I’ve often been asked if writing helps me manage my own hair pulling. The truth: absolutely not. In a behavioral sense, writing actually worsens my hair pulling, because writing involves being alone and thinking and feeling at intense levels, which tend to be key ingredients for my plucking. But, as I mentioned before, trichotillomania for me is way more than a behavior—the hardest part of living with it has to do with the emotional consequences. And, in this respect, writing does a beautiful job of helping me to cope. Again, I don’t write for the purpose of catharsis. And yet, catharsis does inevitably happen. It’s one of the most gorgeous, deeply spiritual aspects of the process. Even when writing sucks, as it almost always does, it’s impossible to deny that I’m healing.

Maybe the most magical part of collapsing my two obsessions—pulling my hair and writing—is that is has allowed me access to the most intimate, sticky, aching parts of myself on a daily basis. Creating a narrative for my life, assigning words to my internal murmurings, forces me to peel back the layers of masks, pride, and insecurities, exposing that part of myself that is most true. But even more than that, it forces me to translate it into a form that is accessible to others, which is essentially a process of universalizing (and humanizing) my individual experiences.

That process is, at its core, humbling. It insists that I see not my life versus yours, not me or us versus them. 48 out of 50 people are unlike me in a fundamental way: their lives aren’t dominated by a disorder like hair pulling.
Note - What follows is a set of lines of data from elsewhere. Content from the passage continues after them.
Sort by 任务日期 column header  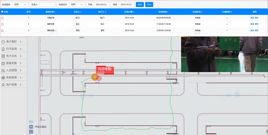click(129, 12)
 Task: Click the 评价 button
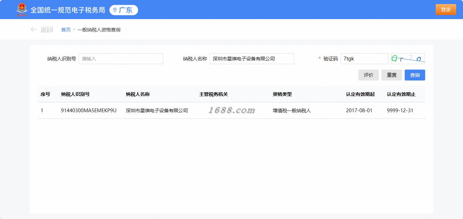click(369, 75)
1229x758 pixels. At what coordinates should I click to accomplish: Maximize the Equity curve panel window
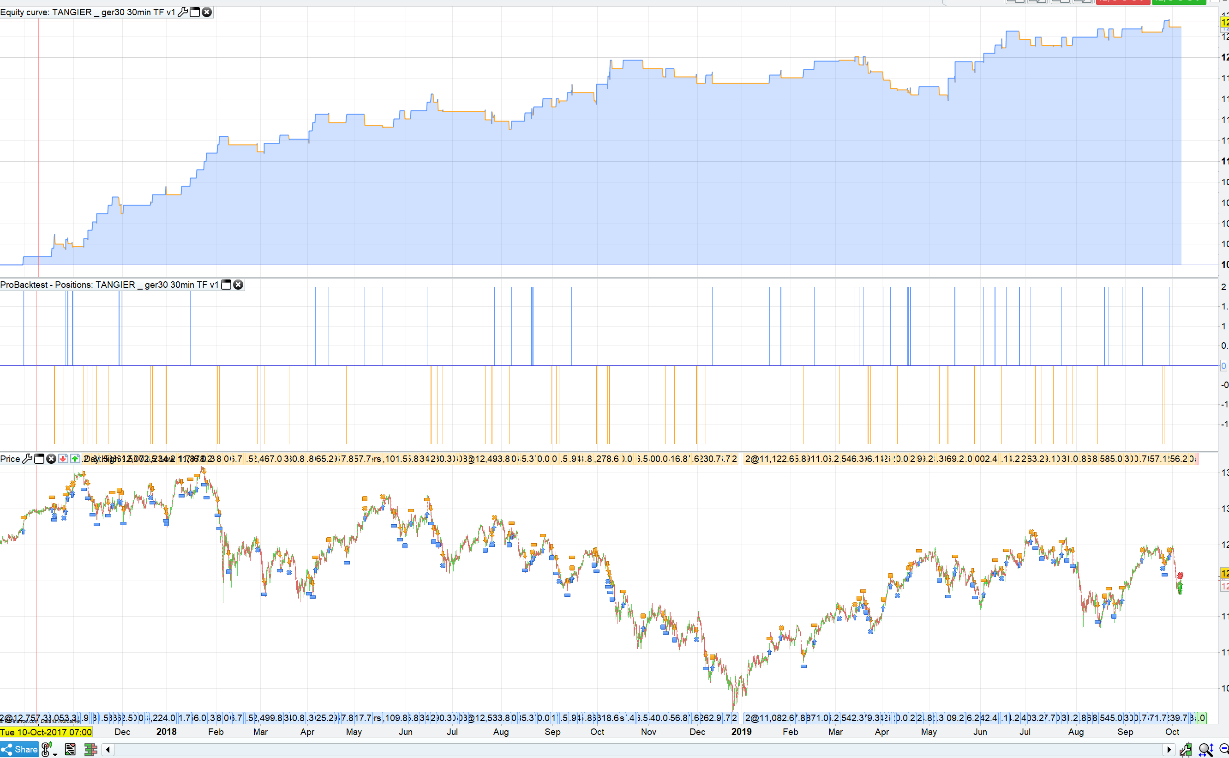tap(195, 12)
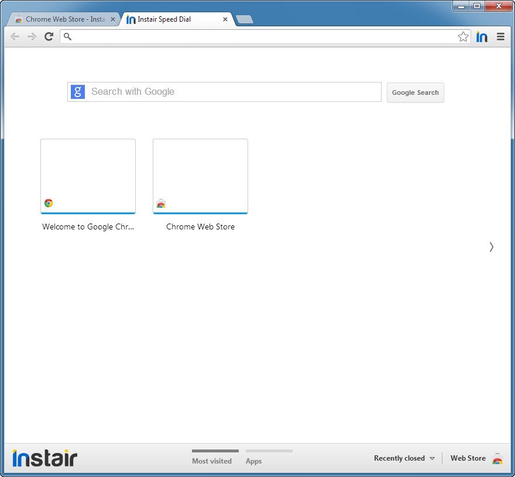Bookmark this page with the star
Viewport: 515px width, 477px height.
pyautogui.click(x=463, y=36)
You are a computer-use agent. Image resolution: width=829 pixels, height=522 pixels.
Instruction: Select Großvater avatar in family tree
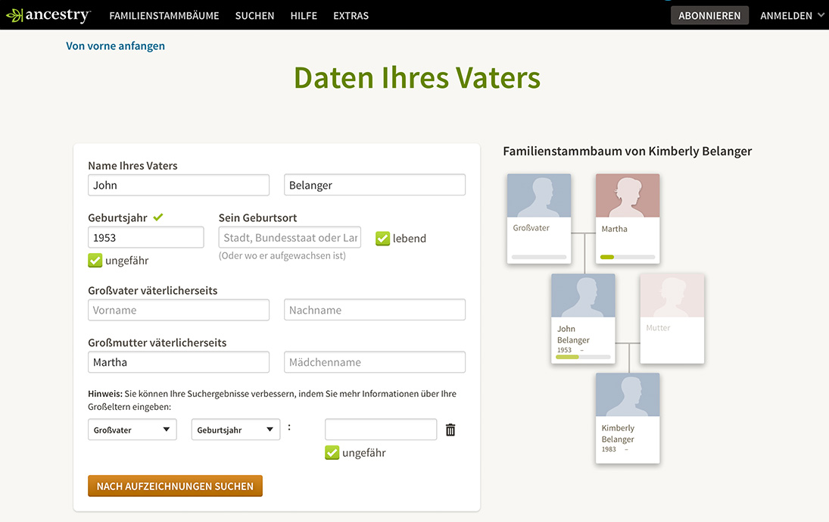pyautogui.click(x=539, y=195)
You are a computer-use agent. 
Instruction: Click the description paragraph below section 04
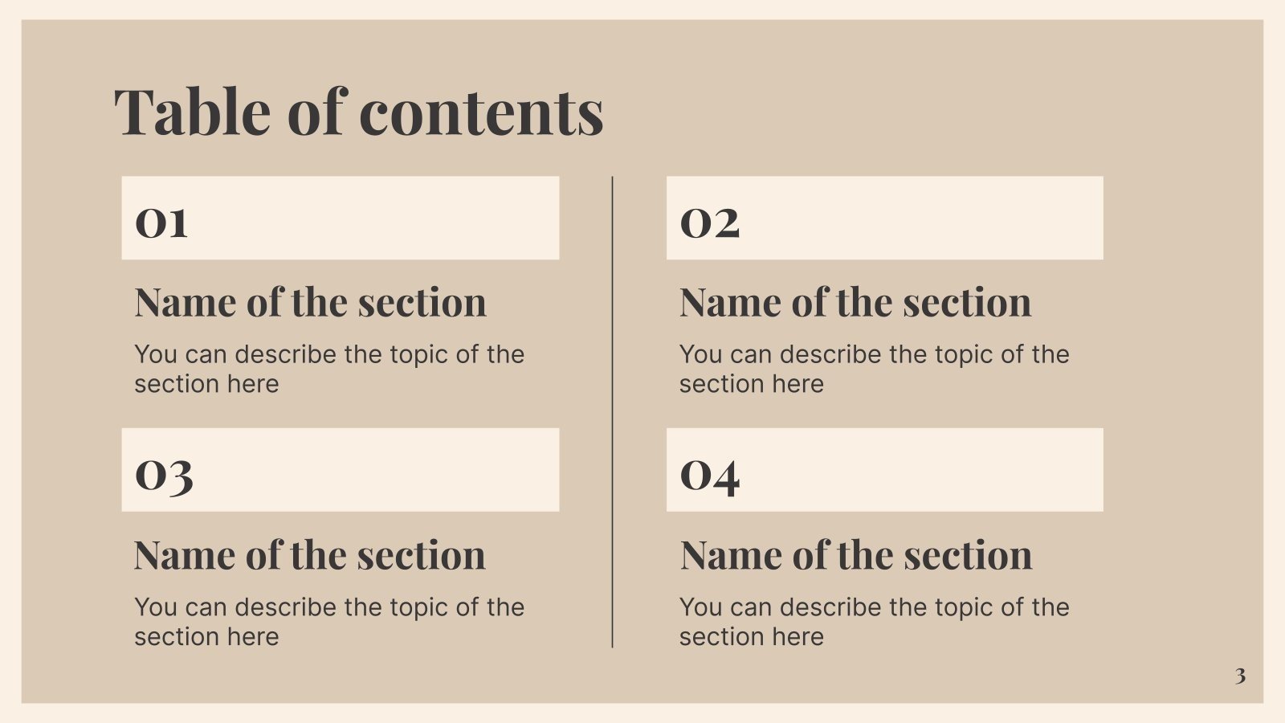pyautogui.click(x=874, y=622)
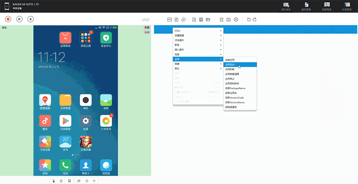This screenshot has width=358, height=184.
Task: Click the undo arrow icon
Action: (x=249, y=20)
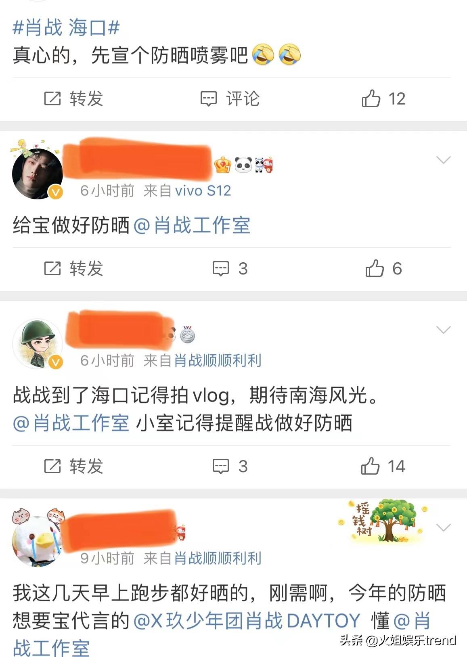Open the 肖战顺顺利利 source link at 6小时前
The width and height of the screenshot is (467, 657).
218,360
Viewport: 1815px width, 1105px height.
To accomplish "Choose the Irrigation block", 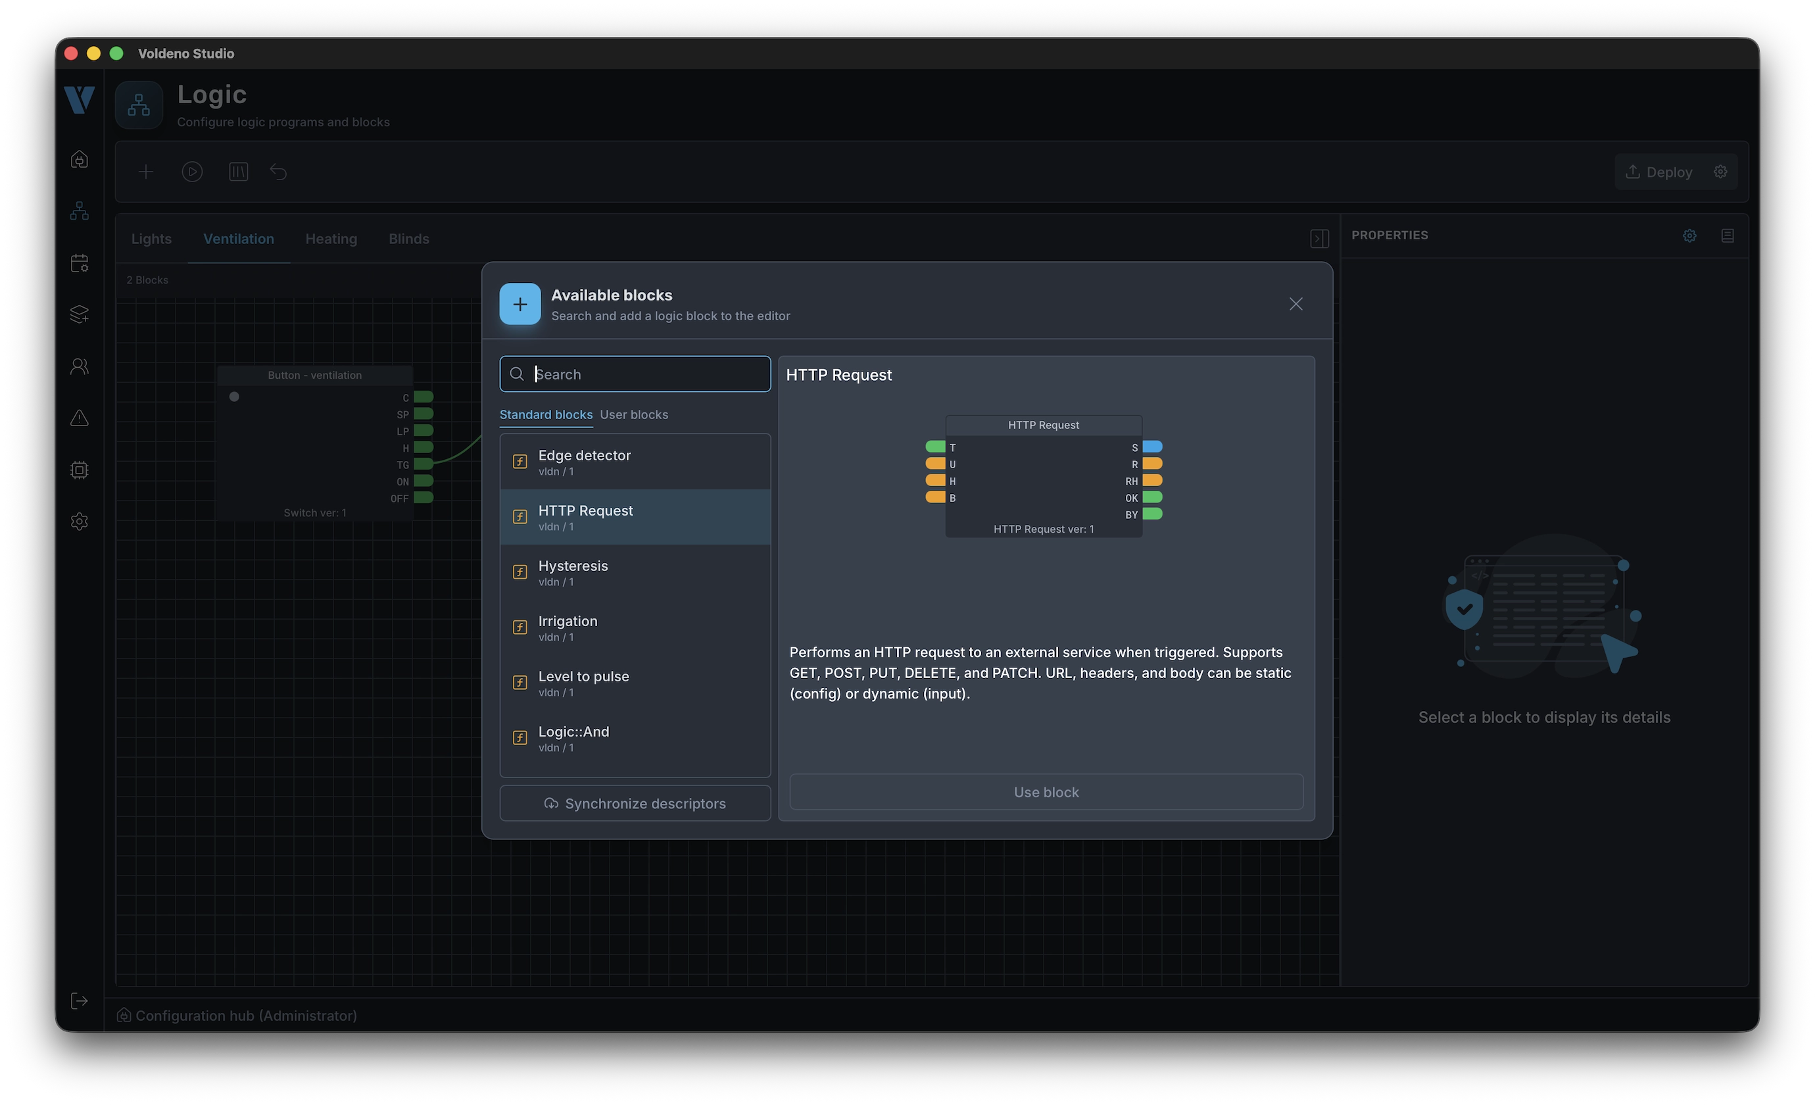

And yet, writing encourages me to connect to something much larger than that—that thing is not characterized by circumstance, but by story. A story that everyone, every last lonely, ashamed, terrified, self-loathing person out there, shares. Which is that we all experience the same feelings. The same fears. The same joys. My hair pulling, which used to alienate me, now connects me to humanity in a more meaningful way than ever before. All thanks to my writing.

A mentor once told me that you have to look for that one thing that you least want to write about, and then to charge into it headfirst. Writing, at least good writing, is about vulnerability. The places where we feel least comfortable, the least socially acceptable, are those that we must embrace. That’s where the heat is.

Right now, my formerly secret hair pulling life is the hallmark of my vulnerability. I plan on using this chronicle as a means of support and sharing as I charge into it headfirst.